The most difficult step in the process is the initial decision to go ahead. These kids come not as guests but as family, and they stay for almost a year. One can conjure all sorts of reasons for not doing it: What if the student's demanding? What if he doesn't fit in? What if he eats a lot?
Despite these perils, we took the leap, and in August 2010 our boy arrived – a strapping Swede who ran toward us as Anton ran toward him with a handmade sign proclaiming "Welcome, Gustav!"
What's interesting is that those first moments, hours, and days were never awkward. If ever a stranger were made for our family, it was Gustav. Sweet-natured, gregarious, good-humored, and generous of heart and spirit, he approached me one evening at the end of the second week and confided something that moved me deeply. In his pitch-perfect English, he said, "I've only lived with you for two weeks, but I feel as if I've known you all my life." From that moment on, I sensed that all would be well.
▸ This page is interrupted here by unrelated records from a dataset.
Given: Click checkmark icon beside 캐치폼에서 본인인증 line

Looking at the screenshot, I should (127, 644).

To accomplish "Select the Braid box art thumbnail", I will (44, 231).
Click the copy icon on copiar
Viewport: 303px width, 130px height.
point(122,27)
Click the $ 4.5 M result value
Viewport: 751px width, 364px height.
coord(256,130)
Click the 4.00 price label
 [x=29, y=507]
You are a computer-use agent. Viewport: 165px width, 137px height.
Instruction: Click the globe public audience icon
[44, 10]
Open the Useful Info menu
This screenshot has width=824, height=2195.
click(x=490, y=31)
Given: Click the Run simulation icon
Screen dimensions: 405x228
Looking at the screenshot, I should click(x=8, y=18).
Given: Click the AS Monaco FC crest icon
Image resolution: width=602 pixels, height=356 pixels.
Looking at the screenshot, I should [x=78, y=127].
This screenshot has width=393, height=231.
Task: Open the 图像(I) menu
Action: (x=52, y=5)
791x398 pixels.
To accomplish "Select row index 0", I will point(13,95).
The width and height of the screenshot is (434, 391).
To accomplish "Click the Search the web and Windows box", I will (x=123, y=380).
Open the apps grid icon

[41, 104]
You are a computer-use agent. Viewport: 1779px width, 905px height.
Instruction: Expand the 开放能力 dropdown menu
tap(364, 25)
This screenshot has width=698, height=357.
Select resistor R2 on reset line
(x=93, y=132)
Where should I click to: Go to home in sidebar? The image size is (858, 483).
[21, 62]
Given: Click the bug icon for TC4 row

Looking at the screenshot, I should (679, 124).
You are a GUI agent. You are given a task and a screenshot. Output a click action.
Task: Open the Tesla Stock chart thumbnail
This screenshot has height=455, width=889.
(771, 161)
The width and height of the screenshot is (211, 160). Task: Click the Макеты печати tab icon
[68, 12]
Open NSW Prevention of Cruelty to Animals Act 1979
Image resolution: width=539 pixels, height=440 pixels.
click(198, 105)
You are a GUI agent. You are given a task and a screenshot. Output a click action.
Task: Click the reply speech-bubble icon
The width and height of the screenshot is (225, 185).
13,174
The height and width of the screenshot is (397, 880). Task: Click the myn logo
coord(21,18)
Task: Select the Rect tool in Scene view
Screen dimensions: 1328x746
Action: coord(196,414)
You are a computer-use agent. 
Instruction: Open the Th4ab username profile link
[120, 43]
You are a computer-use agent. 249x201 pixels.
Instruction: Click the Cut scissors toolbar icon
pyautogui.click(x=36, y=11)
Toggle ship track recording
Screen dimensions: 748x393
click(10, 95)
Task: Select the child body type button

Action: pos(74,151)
When one takes in a foreign student, one of the biggest considerations is how he will interact with one's own children. Gustav, at 17, had just enough of a maturational edge over Anton to not only be a good role model, but also to show big brotherly leadership. Some evenings, Anton would wander to his Swedish brother's room and the two boys would chat and laugh together until bedtime. They walked to school together, played on the same sports teams, and each got in his fair share of fraternal teasing.
A couple of months into his stay, I approached Gustav and asked, "Are you homesick?" He threw me a thoughtful look, then shook his head and said, "I think about home, but I'm not homesick." It was a perfectly reasonable, and honest, response.
And so the year went. Once we passed the halfway point the prospect of leaving began to whisper, but we decided we would not discuss the subject. "We don't want to talk about that," we'd agree, and we'd all smile and go on with what we were doing.
What was it like to have an exchange student for a year? It was a reemphasis on the pleasure of family suppers. It was mini-Swedish lessons during those meals – lessons in which Anton and I tried to move our mouths in ways to which they were not accustomed in order to make sounds that were alien to us. It was those offbeat moments when I had to treat Gustav like a son in every sense of the word by speaking with him about something he had done or said that I considered wrongheaded. And it was, of course, getting occasional "pushback" from a boy who, despite his charms and thoroughgoing goodness, was, after all, a teenager with his own mind.
With a month to go, we could no longer keep the beast in the box. We had to talk about Gustav's impending departure. There was a flight reservation to consider, graduation from high school, tying up loose ends with the exchange program, and, of course, figuring out some way for Gustav to pack a wardrobe that had easily tripled during his stay (Gustav had become a Hollister and Abercrombie maven).
The morning of our boy's exodus was as beautiful as a summer day gets in Maine. Anton said his goodbye, held himself together, and went off to tennis camp. I sat down next to Gustav on the back porch. "I don't want to leave," he said, but his comment was pro forma, because we both knew that there was no choice in the matter. "I know," I said. "We don't want you to leave. You have added beauty to our lives." That might have been the last thing I said, or needed to say, but something else erupted, and I'm grateful that it did, for it was one of those rare instances of having the right words at the right time. "Gustav," I said as he faced me, "I always wanted to have three sons. Thank you."